Estão a pensar expandir-se para Lisboa. Quando e como? Com bicicletas eléctricas?
Vamos começar a ter bicicletas eléctricas dentro de muito pouco tempo, antes do final do ano. Aliás, em algumas cidades da China onde estamos presentes já temos bicicletas eléctricas - mas foram feitas para esse mercado. Para outras cidades no estrangeiro precisamos de um produto ligeiramente diferente, tal como as bicicletas que são usadas aqui em Cascais são diferentes das que usamos na China.
Porque é que são diferentes?
Fazemos pequenos ajustamentos. Depende dos requerimentos obrigatórios de cada país. Depois há também a questão do tamanho das bicicletas, que podem ser mais pequenas ou maiores conforme a altura das pessoas que vivem na região. Em Seattle, por exemplo, as bicicletas têm mudanças, por causa das inclinações, algo que não é preciso em locais como Cascais ou Viena. Já para cidades mais acidentadas, como São Francisco e Lisboa, não só são precisas mudanças como são necessárias bicicletas eléctricas. E essa vai ser a próxima geração de produto que vamos desenvolver, depois dos testes que estamos a fazer na China.

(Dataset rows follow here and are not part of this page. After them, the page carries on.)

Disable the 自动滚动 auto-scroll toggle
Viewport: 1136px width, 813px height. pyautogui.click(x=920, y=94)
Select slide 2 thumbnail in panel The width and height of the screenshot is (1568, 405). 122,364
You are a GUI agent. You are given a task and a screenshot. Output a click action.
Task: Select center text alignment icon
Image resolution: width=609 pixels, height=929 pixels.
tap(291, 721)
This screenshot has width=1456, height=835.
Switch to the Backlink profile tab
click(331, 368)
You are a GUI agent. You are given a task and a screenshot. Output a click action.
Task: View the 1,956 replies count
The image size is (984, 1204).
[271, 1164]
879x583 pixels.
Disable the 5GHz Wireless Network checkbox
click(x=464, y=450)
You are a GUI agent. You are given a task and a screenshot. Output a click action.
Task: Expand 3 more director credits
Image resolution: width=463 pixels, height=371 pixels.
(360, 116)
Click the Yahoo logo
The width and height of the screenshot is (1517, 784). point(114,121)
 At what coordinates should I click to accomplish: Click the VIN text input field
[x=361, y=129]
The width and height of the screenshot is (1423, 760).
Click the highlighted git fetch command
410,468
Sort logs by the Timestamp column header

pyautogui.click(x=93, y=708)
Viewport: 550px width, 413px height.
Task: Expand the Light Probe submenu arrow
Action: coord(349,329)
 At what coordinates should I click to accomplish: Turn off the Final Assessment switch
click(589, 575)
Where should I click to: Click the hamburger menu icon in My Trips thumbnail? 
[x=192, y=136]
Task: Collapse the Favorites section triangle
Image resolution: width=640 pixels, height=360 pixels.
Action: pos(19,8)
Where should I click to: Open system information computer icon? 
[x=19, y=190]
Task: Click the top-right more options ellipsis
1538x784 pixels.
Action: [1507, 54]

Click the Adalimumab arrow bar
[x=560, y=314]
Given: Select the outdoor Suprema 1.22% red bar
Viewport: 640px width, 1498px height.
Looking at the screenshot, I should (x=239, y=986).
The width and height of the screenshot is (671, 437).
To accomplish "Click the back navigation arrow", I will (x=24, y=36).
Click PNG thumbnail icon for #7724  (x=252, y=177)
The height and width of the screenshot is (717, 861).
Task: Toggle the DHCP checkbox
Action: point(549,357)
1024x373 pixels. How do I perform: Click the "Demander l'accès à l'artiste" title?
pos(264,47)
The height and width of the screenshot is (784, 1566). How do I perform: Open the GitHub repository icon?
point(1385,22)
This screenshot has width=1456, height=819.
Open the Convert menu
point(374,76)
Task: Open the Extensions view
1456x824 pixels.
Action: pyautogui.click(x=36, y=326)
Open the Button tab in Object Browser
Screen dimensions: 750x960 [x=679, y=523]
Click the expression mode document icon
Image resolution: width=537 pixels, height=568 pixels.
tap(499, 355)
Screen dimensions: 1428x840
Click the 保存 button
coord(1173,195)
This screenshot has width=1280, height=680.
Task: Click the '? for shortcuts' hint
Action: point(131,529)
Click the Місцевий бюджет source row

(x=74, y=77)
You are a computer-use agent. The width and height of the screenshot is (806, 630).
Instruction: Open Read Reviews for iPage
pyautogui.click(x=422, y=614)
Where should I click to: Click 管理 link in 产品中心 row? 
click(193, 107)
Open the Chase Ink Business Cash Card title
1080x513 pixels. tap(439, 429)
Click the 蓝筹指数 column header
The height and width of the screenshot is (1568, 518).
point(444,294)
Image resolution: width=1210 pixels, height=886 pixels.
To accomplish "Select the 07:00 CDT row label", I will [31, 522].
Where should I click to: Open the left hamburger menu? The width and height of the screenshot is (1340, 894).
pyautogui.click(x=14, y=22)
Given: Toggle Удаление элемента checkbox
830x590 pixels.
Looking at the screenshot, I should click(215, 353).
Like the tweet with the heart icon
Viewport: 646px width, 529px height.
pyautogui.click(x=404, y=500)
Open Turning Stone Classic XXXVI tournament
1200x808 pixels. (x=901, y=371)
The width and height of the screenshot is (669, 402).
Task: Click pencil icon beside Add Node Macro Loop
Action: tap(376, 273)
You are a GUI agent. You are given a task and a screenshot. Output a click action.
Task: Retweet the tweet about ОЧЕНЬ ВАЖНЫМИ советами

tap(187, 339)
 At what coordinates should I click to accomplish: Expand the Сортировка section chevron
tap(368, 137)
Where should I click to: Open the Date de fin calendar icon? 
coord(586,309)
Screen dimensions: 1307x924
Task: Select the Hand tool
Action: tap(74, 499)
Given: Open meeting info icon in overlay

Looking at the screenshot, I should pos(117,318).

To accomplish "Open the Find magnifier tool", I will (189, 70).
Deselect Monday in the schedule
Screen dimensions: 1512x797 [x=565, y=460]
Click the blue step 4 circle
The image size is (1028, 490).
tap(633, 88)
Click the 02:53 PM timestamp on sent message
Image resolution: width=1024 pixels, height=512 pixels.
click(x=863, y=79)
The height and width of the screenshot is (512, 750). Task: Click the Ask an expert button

Quando é que poderemos ver essas bicicletas eléctricas em Lisboa?
No princípio do ano que vem. Acho que provavelmente na Primavera poderão ver as nossas bicicletas eléctricas em Lisboa. Os modelos já estão produzidos, só precisamos de mais uns testes para depois avançar para as cidades mais acidentadas.
A que é que se deve a vossa estratégia de crescimento rápido a nível internacional? Ganhos de escala? Dificultar o aparecimento de concorrência?
A questão da rapidez é sempre algo relativo...agora estamos em 17 países, depois de ter começado a internacionalização no início deste ano. Mas, na China, em cerca de um ano expandimo-nos para 160 cidades.
Dentro do mesmo país. Entrar em 16 países numa questão de meses é algo diferente, até porque cada país tem regras distintas...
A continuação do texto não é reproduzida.